Tactics Board: Ozil does No. 10's work for Arsenal

Posted by Richard Jolly

The number on the back of Mesut Oezil's shirt is 11 but in terms of position, Arsenal's most expensive player ever is their new No. 10. Yet while the 42.5 million pound man starts behind the main striker, his Gunners debut showed just how far and wide Ozil will roam. Lateral movement is a major feature of his game and it was no coincidence that his first assist for his new club came from the left flank, where he set up Olivier Giroud for the opening goal at the Stadium of Light. The German's heat map reveals how often he goes to the inside-left and inside-right channels -- or even the wings -- to find space.

ESPNAs Mesut Oezil's touches show, he has plenty of license to roam in search of space and possession.

Ozil's statistics also illustrated much he was involved and the level of his contribution. He had 97 touches -- second only to Aaron Ramsey -- in Arsenal's 3-1 victory and enjoyed a 90% pass completion rate, bettered only by the Welshman and the Gunners' two central defenders, all of whom operated much further from the Sunderland goal. Indeed, Ozil completed 34 passes in the final third of the pitch -- the most, according to WhoScored.com, of any player in a Premier League match this season.

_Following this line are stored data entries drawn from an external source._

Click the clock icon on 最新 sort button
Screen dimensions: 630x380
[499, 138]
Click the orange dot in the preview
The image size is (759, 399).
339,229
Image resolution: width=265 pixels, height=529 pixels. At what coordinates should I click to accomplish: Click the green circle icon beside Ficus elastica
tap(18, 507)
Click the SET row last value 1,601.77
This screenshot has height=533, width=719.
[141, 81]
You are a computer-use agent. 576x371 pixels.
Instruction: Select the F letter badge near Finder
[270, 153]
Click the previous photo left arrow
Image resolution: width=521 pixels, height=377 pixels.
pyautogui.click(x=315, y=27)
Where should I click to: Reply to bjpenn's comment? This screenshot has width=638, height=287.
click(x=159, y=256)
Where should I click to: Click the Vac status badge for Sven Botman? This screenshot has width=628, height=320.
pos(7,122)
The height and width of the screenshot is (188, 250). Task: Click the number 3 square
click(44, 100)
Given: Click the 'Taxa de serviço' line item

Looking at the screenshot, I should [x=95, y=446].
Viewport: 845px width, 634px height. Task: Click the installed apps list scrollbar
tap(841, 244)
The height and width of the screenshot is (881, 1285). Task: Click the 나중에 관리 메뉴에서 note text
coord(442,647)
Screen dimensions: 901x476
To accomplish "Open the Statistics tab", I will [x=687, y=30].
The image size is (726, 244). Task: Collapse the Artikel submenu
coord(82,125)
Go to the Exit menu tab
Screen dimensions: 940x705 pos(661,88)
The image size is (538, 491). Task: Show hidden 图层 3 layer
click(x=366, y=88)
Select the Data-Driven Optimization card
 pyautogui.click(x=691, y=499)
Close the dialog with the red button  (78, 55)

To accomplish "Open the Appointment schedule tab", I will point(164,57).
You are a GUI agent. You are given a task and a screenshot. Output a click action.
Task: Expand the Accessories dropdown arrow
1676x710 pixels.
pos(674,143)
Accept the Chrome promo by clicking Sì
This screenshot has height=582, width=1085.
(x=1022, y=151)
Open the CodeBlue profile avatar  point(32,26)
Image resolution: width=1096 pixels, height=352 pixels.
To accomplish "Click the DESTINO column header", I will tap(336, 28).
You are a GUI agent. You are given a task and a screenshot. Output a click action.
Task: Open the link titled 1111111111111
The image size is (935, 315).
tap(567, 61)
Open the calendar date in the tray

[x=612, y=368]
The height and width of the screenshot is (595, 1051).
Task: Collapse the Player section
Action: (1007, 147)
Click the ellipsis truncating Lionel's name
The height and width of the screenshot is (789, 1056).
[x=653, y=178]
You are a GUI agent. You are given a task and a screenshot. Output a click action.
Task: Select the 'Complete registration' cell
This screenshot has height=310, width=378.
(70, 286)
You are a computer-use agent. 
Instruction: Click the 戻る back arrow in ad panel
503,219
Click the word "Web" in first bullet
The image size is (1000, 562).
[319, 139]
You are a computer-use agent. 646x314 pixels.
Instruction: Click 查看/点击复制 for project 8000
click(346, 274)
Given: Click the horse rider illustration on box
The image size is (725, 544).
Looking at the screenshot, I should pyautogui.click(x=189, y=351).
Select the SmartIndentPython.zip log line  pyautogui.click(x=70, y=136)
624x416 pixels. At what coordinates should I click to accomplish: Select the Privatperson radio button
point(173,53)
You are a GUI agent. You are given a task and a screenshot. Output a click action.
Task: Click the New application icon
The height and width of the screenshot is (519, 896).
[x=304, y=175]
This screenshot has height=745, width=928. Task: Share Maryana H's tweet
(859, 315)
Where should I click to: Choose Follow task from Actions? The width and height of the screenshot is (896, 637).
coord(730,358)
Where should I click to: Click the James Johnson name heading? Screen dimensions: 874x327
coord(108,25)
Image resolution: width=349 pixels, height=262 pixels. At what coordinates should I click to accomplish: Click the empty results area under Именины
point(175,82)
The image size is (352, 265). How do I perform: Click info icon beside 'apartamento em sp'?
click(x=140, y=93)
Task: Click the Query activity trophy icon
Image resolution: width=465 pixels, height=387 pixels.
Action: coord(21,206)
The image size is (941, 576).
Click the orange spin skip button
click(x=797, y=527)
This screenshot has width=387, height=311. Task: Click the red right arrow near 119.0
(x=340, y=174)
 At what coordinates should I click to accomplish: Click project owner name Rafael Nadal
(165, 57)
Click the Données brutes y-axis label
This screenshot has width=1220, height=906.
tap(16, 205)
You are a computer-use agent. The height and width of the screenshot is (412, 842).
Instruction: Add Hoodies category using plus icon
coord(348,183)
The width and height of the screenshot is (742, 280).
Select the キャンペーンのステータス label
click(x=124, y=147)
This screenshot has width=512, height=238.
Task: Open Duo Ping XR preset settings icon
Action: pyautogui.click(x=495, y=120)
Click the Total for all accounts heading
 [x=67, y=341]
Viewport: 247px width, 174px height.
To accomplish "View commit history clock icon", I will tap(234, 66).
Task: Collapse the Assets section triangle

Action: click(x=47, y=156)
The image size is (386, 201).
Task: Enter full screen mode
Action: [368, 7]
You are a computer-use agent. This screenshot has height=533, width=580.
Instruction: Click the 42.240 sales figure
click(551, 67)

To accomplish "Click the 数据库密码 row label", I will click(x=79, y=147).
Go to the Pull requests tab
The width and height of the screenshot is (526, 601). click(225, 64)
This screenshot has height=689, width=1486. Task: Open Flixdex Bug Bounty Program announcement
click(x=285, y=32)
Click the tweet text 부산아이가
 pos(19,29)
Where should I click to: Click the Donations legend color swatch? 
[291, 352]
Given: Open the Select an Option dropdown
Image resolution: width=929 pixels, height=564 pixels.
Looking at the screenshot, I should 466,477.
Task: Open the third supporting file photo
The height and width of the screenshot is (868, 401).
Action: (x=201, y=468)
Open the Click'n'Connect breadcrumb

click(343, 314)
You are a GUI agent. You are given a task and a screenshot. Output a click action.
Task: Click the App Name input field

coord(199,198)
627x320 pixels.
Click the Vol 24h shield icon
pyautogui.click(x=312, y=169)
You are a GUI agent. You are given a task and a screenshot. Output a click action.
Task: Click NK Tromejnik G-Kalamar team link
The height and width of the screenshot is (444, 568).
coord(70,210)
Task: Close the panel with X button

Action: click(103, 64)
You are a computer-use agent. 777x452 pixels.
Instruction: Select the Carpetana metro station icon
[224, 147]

Gylfi Sigurdsson is a player who would prefer to operate as a No. 10 himself. Instead, because of Christian Eriksen's signing, the Iceland international started on the left wing. As his pitch map shows he followed the instructions closely and was often on the ball within 10 yards of the touchline. He rarely ventured infield but when he did, he looked for goal.

ESPNGylfi Sigurdsson played with discipline on the left flank, cutting inside only to shoot -- and scoring twice when he did.

Sigurdsson had four shots, all from central areas, and scored from both efforts inside the Norwich box. After Gareth Bale's departure to Real Madrid, Sigurdsson became the first Tottenham winger to score.

When is a centreback not a centreback? One answer is when he is playing in defence for Manchester United, at home, against a relegation-favoured team that only fields one striker. Because United’s full-backs play further upfield and are, in effect, wingbacks, their central defenders have more touches on the flanks than their counterparts elsewhere.

As Nemanja Vidic's pitch map shows, he spent plenty of time in what would be regarded as the leftback area while Patrice Evra worked ahead of him, often in the Palace half. What it means is that when in possession, the United centre-backs split, widening the pitch but leaving the area directly in front of David de Gea's goal empty.

ESPNGiven Crystal Palace's preference of a lone striker, Nemanja Vidic played much wider in defense than he would against a strong team.

The contrast with Vidic's performance against Palace came in United's previous home game against Chelsea. When taking on title rivals, the Serbian spent much more time in a conventional centreback's place partly because Evra, in turn, was less focused on attack.

Much of the attention was on one Everton central midfielder. It wasn't Leon Osman, who was overshadowed by the debutant Gareth Barry. However, the long-serving Osman made a vital defensive contribution for Roberto Martinez's team. He blocked one shot, made four interceptions and five clearances. He also made five tackles and the location of them indicated why it was a game of two halves for Everton.

ESPNEden Hazard worked hard against Everton but couldn't get more than one touch inside the penalty area.

The three nearest the halfway line came in the first half, when Everton were pushing up. The two closest to his own goal came in the second half, when the Merseysiders were mounting a fine rearguard action.

While Jose Mourinho criticised Andre Schurrle and did not appear impressed by Juan Mata, he was effusive in his praise for Eden Hazard, the third flair player in his starting lineup. Yet what the Belgian's heat map illustrated was that Chelsea struggled to get him on the ball inside the Everton box. Hazard only had one touch inside the penalty area, which could be seen as a sign of how well Seamus Coleman did against him.